Lecture du livre de la Genèse

 En ces jours-là, les trois visiteurs d’Abraham allaient partir pour Sodome. Alors le Seigneur dit : « Comme elle est grande, la clameur au sujet de Sodome et de Gomorrhe ! Et leur faute, comme elle est lourde ! Je veux descendre pour voir si leur conduite correspond à la clameur venue jusqu’à moi. Si c’est faux, je le reconnaîtrai. » Les hommes se dirigèrent vers Sodome, tandis qu’Abraham demeurait devant le Seigneur. Abraham s’approcha et dit : « Vas-tu vraiment faire périr le juste avec le coupable ? Peut-être y a-t-il cinquante justes dans la ville. Vas-tu vraiment les faire périr ? Ne pardonneras-tu pas à toute la ville à cause des cinquante justes qui s’y trouvent ? Loin de toi de faire une chose pareille ! Faire mourir le juste avec le coupable, traiter le juste de la même manière que le coupable, loin de toi d’agir ainsi ! Celui qui juge toute la terre n’agirait-il pas selon le droit ? » Le Seigneur déclara : « Si je trouve cinquante justes dans Sodome, à cause d’eux je pardonnerai à toute la ville. » Abraham répondit : « J’ose encore parler à mon Seigneur, moi qui suis poussière et cendre. Peut-être, sur les cinquante justes, en manquera-t-il cinq : pour ces cinq-là, vas-tu détruire toute la ville ? » Il déclara : « Non, je ne la détruirai pas, si j’en trouve quarante-cinq. » Abraham insista : « Peut-être s’en trouvera-t-il seulement quarante ? » Le Seigneur déclara : « Pour quarante, je ne le ferai pas. » Abraham dit : « Que mon Seigneur ne se mette pas en colère, si j’ose parler encore. Peut-être s’en trouvera-t-il seulement trente ? » Il déclara : « Si j’en trouve trente, je ne le ferai pas. » Abraham dit alors : « J’ose encore parler à mon Seigneur. Peut-être s’en trouvera-t-il seulement vingt ? » Il déclara : « Pour vingt, je ne détruirai pas. » Il dit : « Que mon Seigneur ne se mette pas en colère : je ne parlerai plus qu’une fois. Peut-être s’en trouvera-t-il seulement dix ? » Et le Seigneur déclara : « Pour dix, je ne détruirai pas. »

Psaume
(Ps 137 (138), 1-2a, 2bc-3, 6-7ab, 7c-8)
R/ Le jour où je t’appelle, réponds-moi, Seigneur.
(cf. Ps 137, 3)

De tout mon cœur, Seigneur, je te rends grâce :
tu as entendu les paroles de ma bouche.
Je te chante en présence des anges,
vers ton temple sacré, je me prosterne.

Je rends grâce à ton nom pour ton amour et ta vérité,
car tu élèves, au-dessus de tout, ton nom et ta parole.

● **Extrait de données**:
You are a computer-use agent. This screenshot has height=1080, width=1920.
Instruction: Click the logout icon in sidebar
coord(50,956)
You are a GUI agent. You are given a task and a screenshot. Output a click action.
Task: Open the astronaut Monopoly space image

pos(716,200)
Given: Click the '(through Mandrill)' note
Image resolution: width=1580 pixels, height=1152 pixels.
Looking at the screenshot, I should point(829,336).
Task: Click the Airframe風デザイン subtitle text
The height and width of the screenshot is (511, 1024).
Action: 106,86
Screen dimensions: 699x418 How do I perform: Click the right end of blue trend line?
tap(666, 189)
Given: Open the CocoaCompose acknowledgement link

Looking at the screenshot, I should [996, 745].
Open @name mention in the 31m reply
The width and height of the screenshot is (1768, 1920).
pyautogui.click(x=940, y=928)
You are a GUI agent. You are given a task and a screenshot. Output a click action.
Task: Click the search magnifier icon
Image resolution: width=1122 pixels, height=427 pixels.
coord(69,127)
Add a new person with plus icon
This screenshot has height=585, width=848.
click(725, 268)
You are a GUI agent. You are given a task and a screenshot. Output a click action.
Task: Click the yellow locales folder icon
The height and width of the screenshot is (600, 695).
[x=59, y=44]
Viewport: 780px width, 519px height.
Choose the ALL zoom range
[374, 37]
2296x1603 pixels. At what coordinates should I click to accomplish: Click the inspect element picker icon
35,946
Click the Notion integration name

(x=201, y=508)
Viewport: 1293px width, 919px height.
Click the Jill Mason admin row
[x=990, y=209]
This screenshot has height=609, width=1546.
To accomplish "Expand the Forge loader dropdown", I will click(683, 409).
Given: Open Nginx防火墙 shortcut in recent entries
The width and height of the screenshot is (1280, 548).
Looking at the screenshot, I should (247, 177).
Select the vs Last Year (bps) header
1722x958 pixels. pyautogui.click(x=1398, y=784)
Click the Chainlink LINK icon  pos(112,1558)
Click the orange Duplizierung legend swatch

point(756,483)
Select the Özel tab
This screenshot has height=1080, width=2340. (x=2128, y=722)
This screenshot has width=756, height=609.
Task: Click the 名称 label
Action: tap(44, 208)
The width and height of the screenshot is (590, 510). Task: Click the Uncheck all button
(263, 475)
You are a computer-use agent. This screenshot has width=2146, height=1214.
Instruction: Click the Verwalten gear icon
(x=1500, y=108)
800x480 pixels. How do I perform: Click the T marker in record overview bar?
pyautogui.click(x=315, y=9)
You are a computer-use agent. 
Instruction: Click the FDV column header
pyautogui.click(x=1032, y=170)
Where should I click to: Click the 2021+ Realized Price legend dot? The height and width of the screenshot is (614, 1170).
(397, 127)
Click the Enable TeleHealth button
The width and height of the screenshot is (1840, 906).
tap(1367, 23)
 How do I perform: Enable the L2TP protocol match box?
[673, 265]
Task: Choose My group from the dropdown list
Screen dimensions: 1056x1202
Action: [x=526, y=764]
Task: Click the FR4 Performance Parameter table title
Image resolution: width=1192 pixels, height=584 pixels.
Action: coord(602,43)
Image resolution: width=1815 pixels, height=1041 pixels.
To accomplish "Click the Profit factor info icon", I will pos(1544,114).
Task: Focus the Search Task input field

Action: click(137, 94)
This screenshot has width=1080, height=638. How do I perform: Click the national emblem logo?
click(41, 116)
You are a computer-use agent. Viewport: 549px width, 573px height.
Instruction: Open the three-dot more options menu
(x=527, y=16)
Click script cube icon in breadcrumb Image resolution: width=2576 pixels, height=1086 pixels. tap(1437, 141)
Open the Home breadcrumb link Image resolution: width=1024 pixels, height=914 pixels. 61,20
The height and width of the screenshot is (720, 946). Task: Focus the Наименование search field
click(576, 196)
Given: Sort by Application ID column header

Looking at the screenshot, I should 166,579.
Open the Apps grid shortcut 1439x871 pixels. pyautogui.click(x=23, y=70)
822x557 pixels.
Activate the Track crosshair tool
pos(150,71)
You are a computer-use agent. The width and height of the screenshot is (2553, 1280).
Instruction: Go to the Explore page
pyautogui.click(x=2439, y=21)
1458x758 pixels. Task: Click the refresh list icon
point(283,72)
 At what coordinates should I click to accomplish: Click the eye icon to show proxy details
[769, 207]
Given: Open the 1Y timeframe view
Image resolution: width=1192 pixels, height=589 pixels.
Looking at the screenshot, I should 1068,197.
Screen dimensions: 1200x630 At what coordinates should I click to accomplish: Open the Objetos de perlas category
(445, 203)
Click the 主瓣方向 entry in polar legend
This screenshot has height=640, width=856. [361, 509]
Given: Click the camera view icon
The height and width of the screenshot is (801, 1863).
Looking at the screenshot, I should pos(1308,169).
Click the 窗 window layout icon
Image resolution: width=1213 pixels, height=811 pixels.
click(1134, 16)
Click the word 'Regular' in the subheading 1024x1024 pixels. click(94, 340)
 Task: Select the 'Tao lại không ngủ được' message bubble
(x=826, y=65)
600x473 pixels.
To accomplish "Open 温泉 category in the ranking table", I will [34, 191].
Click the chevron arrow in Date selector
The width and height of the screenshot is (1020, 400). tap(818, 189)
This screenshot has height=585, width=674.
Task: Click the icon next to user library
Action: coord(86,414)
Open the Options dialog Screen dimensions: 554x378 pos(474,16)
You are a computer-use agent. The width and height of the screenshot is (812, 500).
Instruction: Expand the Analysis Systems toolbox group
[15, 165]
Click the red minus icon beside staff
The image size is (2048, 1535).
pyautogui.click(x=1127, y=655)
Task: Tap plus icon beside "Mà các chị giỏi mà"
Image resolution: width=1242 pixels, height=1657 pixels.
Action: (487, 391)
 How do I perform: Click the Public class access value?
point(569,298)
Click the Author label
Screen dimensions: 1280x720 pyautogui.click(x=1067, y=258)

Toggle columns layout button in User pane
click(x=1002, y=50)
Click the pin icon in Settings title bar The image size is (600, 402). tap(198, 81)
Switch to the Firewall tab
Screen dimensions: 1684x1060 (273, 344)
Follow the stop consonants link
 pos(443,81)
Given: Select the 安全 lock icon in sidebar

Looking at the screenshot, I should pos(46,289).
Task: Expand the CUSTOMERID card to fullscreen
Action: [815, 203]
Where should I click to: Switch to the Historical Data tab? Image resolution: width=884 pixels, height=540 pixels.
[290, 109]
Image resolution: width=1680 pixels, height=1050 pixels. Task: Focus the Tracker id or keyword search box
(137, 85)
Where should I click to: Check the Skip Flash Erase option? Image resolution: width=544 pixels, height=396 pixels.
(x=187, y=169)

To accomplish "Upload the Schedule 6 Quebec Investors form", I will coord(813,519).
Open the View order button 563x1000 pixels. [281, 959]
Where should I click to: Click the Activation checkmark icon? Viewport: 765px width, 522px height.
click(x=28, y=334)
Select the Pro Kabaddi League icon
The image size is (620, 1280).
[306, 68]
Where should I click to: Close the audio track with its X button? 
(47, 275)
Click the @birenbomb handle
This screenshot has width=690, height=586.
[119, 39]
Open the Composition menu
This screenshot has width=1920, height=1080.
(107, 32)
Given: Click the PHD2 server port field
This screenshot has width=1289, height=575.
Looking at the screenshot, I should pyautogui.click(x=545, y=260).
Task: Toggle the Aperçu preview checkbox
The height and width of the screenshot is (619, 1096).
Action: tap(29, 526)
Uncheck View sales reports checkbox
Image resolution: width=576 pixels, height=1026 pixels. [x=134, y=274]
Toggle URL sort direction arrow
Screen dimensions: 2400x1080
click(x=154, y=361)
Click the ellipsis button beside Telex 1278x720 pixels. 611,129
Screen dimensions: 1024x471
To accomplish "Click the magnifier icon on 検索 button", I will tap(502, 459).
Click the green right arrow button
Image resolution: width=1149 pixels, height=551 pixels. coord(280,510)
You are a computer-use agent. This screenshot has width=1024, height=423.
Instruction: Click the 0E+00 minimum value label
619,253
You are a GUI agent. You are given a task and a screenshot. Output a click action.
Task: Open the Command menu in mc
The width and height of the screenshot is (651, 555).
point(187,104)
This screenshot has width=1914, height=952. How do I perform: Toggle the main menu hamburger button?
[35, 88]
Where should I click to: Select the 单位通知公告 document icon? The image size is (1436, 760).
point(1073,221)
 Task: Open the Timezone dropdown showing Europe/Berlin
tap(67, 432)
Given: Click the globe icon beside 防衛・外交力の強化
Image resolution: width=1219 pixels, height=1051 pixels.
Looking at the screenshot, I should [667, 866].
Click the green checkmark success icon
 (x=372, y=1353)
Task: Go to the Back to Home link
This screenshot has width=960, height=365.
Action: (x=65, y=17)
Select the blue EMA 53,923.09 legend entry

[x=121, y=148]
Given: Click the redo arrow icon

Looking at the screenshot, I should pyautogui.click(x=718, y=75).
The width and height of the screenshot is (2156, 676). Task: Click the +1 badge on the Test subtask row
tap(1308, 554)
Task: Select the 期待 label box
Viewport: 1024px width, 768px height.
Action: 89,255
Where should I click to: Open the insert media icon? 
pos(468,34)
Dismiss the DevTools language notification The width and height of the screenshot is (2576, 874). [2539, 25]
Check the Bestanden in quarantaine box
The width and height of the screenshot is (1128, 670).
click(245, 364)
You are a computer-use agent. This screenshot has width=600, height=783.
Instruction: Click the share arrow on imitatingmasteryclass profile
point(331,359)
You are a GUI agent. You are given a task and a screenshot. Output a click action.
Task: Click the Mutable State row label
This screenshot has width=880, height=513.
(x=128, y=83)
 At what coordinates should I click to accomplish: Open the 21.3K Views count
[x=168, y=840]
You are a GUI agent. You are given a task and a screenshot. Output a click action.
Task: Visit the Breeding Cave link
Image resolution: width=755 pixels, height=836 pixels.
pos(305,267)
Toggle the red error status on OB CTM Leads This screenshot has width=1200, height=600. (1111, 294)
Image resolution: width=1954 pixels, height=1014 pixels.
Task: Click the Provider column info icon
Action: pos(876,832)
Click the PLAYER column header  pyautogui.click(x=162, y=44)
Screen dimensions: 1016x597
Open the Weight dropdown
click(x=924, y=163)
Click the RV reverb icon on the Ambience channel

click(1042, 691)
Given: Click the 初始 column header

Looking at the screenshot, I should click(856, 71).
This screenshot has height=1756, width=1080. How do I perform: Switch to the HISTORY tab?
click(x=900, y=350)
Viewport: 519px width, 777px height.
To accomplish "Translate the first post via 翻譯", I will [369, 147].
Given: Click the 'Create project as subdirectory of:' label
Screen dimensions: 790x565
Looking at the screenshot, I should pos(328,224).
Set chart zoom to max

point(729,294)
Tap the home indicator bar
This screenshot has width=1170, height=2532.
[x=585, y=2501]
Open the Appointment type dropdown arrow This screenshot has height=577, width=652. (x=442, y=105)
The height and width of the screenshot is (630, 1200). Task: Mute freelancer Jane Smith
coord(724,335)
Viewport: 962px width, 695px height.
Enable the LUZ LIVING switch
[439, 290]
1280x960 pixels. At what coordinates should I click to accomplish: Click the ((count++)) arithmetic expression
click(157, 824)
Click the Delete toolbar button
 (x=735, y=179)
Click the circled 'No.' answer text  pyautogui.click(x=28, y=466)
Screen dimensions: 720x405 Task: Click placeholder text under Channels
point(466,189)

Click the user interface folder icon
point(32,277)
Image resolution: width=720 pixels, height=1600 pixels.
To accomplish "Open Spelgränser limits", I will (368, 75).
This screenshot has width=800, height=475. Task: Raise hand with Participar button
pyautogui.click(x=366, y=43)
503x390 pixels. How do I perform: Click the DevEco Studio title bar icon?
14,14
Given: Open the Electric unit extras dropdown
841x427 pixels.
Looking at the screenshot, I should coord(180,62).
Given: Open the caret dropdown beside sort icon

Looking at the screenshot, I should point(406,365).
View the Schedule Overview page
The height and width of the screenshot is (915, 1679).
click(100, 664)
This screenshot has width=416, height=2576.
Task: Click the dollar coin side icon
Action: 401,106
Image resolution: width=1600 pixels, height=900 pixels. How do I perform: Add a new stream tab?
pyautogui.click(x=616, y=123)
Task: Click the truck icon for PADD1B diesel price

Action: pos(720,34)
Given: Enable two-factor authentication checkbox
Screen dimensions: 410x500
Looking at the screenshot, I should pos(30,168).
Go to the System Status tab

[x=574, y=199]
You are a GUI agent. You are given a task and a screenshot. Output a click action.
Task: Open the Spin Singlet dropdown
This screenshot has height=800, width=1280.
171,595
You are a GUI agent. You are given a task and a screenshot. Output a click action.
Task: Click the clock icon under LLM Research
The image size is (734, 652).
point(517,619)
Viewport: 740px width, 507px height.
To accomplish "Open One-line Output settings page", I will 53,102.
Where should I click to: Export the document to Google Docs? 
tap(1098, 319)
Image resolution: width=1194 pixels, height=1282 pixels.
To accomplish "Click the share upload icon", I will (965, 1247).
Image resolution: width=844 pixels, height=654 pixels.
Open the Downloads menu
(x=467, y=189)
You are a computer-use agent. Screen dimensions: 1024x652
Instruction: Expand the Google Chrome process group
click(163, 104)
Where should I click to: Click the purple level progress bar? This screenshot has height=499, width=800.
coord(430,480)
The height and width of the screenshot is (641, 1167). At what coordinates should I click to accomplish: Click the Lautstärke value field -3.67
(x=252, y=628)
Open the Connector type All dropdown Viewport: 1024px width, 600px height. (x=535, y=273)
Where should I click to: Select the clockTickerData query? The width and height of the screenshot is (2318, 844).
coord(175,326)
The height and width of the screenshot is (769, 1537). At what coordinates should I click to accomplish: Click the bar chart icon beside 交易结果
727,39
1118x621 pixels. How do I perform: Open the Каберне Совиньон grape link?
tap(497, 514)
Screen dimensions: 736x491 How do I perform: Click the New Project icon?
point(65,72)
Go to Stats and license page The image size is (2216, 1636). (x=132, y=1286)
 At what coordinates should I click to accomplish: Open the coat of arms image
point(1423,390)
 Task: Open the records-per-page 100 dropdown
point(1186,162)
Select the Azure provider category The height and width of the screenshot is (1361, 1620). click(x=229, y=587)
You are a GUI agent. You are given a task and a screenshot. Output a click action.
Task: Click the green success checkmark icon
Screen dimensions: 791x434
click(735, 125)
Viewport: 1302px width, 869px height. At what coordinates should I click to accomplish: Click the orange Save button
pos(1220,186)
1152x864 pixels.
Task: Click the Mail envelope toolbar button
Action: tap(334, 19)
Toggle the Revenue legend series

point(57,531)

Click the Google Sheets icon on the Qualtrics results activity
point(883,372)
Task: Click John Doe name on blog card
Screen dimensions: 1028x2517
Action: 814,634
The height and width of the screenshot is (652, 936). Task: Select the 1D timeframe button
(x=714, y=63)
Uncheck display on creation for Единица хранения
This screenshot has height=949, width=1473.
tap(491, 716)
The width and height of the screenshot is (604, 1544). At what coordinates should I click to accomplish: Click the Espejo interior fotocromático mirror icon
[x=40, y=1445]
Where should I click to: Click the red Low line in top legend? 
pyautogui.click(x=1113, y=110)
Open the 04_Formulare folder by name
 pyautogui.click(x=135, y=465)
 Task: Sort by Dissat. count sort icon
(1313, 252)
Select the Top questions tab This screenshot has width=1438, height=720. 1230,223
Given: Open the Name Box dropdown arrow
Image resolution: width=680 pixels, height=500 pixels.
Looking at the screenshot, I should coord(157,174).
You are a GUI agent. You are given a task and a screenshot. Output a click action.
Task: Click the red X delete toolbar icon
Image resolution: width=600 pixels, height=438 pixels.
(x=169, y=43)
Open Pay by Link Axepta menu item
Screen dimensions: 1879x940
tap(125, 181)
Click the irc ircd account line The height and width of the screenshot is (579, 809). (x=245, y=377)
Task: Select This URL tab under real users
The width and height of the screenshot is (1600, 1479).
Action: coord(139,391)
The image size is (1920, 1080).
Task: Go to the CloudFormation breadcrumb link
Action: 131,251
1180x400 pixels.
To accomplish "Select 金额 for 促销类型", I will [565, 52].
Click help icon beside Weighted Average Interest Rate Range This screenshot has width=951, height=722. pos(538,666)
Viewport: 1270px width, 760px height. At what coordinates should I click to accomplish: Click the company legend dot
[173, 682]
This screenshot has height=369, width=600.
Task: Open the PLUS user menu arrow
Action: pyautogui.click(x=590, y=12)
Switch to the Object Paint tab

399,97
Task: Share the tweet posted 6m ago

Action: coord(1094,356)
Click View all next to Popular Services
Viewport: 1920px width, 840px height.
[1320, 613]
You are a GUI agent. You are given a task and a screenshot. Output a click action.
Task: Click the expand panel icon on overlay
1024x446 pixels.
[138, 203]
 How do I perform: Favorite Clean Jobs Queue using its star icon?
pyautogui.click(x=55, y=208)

● **À faire**:
**A.** Indiquez si chacune des affirmations suivantes s'accorde avec l'extrait, en répondant par oui ou par non et en citant exactement les mots décisifs : (i) Abraham évoque d'abord la présence possible de cinquante justes dans la ville ; (ii) le Seigneur accepte de ne pas détruire la ville s'il y trouve dix justes ; (iii) Abraham accompagne les hommes qui se dirigent vers Sodome.
**B.** Retapez à l'identique le passage de l'extrait qui s'ouvre sur les mots contenant « De tout mon » et se clôt sur « et ta parole. ».
**C.** D'après l'extrait, combien de visiteurs d’Abraham allaient partir pour Sodome ?

● **Réponses dans l'ordre**:
**A.**
(i) Oui : « Peut-être y a-t-il cinquante justes dans la ville. »
(ii) Oui : « Pour dix, je ne détruirai pas. »
(iii) Non : « Les hommes se dirigèrent vers Sodome, tandis qu’Abraham demeurait devant le Seigneur. »

**B.**
De tout mon cœur, Seigneur, je te rends grâce :
tu as entendu les paroles de ma bouche.
Je te chante en présence des anges,
vers ton temple sacré, je me prosterne.

Je rends grâce à ton nom pour ton amour et ta vérité,
car tu élèves, au-dessus de tout, ton nom et ta parole.

**C.** Trois visiteurs.